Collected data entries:
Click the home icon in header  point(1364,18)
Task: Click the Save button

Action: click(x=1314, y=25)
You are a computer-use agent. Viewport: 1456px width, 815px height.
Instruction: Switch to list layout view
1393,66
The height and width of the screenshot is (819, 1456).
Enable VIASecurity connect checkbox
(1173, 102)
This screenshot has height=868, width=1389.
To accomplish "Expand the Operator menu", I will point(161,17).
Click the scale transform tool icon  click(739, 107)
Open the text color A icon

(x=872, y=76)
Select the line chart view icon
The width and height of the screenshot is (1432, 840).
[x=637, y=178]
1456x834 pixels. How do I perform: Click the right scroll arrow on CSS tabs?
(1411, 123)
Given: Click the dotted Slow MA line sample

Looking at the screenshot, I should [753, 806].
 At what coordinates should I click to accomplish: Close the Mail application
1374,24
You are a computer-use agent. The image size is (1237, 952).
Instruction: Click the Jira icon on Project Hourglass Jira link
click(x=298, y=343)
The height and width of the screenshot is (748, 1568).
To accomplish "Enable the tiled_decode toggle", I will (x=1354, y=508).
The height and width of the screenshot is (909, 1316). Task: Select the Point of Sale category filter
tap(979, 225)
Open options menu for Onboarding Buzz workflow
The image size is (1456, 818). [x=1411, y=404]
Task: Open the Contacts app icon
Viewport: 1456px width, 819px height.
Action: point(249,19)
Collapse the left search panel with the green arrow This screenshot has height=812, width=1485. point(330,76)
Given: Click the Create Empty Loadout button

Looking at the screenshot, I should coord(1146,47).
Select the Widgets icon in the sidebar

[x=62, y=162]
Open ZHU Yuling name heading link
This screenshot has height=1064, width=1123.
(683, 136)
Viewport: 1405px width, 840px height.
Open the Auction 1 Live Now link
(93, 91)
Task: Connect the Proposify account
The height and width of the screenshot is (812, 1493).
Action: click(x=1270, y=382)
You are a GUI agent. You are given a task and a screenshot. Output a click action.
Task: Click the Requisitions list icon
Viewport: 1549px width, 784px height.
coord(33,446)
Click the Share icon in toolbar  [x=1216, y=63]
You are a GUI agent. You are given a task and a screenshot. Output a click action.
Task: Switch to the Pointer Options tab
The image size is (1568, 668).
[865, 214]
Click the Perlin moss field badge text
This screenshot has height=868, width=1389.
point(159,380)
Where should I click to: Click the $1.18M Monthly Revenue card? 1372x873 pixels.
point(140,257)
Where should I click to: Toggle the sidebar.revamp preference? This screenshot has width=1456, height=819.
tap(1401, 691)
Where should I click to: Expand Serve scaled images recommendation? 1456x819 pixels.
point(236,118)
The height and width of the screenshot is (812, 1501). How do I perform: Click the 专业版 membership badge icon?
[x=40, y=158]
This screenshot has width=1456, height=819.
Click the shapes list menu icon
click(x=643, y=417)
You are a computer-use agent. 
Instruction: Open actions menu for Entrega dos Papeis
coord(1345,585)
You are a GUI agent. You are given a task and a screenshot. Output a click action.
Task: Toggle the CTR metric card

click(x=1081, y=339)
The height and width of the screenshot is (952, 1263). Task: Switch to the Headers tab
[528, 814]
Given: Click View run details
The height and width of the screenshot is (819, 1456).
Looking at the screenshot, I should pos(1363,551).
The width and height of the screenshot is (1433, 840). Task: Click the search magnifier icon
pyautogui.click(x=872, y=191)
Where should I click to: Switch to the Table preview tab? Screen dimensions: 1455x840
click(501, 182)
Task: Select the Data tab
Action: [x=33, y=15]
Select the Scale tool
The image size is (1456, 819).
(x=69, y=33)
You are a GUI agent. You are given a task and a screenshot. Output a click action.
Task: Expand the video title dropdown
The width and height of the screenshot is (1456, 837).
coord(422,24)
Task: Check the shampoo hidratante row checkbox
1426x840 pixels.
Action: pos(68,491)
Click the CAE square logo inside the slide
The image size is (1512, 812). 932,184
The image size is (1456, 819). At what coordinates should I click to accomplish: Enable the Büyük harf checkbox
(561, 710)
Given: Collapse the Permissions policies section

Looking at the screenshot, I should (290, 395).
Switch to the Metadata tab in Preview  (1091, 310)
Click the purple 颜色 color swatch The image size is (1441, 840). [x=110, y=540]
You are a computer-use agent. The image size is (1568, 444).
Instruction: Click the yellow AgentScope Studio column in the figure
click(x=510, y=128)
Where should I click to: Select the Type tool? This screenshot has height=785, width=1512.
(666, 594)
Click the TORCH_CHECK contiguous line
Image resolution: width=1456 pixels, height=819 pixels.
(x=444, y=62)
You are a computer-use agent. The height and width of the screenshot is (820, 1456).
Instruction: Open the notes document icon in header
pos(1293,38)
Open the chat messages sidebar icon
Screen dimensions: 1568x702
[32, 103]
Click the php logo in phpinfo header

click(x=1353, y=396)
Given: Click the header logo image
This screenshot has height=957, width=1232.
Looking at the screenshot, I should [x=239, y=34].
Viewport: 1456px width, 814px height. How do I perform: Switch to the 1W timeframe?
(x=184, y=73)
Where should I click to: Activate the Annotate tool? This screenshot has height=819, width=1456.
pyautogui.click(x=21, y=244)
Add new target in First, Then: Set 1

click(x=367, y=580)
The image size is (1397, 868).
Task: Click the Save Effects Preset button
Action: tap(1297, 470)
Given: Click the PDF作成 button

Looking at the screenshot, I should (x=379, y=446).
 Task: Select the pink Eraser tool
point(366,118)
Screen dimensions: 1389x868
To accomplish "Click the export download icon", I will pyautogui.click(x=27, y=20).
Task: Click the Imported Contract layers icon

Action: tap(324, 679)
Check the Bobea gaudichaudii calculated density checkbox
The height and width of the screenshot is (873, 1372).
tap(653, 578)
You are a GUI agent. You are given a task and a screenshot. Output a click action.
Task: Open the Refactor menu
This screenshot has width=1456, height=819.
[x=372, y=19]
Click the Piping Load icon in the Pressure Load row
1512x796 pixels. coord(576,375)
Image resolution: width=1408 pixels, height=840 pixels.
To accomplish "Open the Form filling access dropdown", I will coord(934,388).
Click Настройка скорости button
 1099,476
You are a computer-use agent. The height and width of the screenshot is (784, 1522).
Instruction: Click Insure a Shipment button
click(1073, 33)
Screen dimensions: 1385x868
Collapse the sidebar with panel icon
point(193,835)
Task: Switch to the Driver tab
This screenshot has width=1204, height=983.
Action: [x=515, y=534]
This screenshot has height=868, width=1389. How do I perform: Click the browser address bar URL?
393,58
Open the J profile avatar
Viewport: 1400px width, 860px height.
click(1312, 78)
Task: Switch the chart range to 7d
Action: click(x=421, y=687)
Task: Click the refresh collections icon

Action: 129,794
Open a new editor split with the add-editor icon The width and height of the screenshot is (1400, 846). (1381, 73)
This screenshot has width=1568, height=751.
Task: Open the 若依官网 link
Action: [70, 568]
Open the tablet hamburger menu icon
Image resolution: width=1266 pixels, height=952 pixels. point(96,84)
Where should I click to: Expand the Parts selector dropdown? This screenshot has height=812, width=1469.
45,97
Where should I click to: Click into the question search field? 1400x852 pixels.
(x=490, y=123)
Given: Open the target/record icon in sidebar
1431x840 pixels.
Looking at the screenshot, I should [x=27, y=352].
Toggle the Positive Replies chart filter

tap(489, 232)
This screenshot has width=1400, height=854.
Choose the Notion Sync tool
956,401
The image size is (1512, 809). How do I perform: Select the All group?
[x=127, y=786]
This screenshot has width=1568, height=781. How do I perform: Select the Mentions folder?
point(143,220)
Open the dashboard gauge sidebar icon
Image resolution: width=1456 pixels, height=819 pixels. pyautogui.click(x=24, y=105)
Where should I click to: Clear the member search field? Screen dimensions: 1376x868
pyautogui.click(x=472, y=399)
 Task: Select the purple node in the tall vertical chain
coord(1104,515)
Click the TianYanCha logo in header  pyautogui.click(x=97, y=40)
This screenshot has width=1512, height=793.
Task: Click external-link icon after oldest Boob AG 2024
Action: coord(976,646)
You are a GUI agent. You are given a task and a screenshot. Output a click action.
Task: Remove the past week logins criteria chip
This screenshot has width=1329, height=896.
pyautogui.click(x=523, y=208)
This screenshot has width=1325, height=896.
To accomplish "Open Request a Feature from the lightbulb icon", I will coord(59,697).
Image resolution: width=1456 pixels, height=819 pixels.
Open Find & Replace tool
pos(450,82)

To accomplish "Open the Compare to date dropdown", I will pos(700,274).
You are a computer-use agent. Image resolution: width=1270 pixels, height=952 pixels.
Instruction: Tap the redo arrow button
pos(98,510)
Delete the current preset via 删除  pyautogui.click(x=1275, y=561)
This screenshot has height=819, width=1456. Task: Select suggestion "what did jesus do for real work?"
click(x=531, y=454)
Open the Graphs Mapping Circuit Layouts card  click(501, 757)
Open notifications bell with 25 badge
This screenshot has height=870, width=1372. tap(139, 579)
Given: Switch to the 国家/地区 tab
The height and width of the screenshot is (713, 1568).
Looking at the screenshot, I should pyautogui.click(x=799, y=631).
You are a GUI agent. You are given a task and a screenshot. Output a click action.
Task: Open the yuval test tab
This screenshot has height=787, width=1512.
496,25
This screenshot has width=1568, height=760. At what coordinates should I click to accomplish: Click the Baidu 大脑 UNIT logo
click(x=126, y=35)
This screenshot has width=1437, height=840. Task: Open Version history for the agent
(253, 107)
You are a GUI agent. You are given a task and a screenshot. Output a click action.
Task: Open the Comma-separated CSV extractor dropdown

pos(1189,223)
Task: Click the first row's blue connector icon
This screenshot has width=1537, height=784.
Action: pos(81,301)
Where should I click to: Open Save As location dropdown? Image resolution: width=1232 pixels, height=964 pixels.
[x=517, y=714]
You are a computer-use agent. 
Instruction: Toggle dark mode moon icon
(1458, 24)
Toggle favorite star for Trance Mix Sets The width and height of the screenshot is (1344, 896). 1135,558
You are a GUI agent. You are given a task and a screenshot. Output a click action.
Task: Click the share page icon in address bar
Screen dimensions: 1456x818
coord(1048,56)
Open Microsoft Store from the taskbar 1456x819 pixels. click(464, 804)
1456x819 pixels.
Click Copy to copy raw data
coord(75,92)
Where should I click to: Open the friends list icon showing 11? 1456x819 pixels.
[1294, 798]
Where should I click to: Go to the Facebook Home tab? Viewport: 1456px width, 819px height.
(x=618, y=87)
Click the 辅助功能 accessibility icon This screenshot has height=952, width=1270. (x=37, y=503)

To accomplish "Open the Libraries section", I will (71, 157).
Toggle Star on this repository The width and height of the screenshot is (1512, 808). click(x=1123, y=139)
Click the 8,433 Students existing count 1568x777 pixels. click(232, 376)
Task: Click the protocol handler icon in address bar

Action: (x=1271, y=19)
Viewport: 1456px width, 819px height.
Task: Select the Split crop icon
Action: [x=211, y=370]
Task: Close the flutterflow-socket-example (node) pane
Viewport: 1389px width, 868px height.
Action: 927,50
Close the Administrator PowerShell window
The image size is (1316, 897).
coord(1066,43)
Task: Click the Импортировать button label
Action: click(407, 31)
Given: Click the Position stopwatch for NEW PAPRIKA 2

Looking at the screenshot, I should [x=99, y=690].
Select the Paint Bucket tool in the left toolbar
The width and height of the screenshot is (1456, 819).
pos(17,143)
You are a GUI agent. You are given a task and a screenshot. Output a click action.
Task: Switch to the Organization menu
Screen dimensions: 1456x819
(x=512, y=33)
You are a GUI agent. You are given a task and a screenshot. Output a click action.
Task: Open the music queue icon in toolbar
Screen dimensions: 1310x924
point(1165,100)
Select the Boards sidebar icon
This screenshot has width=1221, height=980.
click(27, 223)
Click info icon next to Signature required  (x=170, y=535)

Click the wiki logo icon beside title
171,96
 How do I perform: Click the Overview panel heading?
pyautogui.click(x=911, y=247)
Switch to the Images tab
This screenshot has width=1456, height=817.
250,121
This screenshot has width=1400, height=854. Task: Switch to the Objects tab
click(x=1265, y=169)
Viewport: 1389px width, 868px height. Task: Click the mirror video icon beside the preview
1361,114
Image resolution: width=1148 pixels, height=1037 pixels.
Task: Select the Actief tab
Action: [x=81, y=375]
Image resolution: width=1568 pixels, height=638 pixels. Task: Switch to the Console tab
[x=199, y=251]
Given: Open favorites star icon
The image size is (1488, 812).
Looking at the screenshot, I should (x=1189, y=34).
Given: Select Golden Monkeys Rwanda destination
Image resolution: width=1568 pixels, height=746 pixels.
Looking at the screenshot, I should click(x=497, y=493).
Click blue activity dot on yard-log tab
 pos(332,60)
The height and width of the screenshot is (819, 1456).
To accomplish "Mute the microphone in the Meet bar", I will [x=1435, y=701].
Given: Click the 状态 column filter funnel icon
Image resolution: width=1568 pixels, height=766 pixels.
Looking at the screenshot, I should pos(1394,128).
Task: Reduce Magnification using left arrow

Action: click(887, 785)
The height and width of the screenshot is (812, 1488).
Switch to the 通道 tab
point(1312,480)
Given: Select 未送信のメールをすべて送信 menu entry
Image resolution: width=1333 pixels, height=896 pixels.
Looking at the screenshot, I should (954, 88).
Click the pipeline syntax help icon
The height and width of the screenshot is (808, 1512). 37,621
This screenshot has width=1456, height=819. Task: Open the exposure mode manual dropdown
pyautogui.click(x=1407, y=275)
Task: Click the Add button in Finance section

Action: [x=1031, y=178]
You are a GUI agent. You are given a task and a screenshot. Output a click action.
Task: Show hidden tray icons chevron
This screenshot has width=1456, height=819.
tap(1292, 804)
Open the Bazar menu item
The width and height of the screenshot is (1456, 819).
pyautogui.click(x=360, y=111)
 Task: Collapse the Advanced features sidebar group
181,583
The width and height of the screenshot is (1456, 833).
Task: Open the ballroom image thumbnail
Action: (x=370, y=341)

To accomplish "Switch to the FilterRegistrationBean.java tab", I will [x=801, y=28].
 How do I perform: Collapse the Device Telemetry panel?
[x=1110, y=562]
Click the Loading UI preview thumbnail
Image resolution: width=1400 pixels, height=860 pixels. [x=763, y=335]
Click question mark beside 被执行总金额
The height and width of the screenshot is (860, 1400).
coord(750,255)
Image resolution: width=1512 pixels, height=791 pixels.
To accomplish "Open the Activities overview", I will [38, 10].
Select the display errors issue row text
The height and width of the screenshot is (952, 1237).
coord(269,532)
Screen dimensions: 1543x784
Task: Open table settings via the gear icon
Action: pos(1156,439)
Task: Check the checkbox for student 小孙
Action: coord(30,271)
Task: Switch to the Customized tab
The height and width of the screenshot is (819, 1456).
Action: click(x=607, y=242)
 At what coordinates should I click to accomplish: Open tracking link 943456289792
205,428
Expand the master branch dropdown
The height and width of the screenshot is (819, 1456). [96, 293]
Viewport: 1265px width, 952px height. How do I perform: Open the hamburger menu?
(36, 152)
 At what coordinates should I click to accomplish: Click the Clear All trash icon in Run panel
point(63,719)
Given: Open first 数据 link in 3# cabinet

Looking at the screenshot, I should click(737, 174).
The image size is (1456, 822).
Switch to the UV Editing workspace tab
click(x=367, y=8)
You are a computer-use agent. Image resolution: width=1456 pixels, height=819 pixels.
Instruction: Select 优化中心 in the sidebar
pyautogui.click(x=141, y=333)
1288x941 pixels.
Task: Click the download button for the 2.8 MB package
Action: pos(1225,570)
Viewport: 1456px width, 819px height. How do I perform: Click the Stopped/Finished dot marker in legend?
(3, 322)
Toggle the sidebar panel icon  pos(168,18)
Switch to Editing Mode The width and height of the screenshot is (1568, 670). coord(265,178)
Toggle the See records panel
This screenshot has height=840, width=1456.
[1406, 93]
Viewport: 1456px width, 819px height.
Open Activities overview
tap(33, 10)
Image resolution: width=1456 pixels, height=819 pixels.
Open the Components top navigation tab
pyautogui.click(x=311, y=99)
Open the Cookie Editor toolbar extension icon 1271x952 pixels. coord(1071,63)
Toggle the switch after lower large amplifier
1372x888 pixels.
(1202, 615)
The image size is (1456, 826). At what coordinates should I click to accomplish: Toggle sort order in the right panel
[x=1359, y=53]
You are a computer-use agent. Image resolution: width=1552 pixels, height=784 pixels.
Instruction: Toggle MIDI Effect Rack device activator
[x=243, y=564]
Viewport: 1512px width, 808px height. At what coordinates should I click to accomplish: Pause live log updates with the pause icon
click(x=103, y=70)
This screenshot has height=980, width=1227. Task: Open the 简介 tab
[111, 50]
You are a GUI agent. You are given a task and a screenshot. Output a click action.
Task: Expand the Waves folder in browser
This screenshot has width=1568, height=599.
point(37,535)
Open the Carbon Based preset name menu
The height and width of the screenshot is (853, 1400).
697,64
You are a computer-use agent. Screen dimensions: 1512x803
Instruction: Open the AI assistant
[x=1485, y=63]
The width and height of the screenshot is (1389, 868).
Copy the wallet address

Problem statement: Could you retype exactly the lines above, starting at the line that contains "Image resolution: width=1568 pixels, height=638" and ending at the line that contains "Given: Select 未送信のメールをすべて送信 menu entry", and nothing more?

Output:
Image resolution: width=1568 pixels, height=638 pixels. Task: Switch to the Console tab
[x=199, y=251]
Given: Open favorites star icon
The image size is (1488, 812).
Looking at the screenshot, I should (x=1189, y=34).
Given: Select Golden Monkeys Rwanda destination
Image resolution: width=1568 pixels, height=746 pixels.
Looking at the screenshot, I should click(x=497, y=493).
Click blue activity dot on yard-log tab
 pos(332,60)
The height and width of the screenshot is (819, 1456).
To accomplish "Mute the microphone in the Meet bar", I will [x=1435, y=701].
Given: Click the 状态 column filter funnel icon
Image resolution: width=1568 pixels, height=766 pixels.
Looking at the screenshot, I should pos(1394,128).
Task: Reduce Magnification using left arrow

Action: click(887, 785)
The height and width of the screenshot is (812, 1488).
Switch to the 通道 tab
point(1312,480)
Given: Select 未送信のメールをすべて送信 menu entry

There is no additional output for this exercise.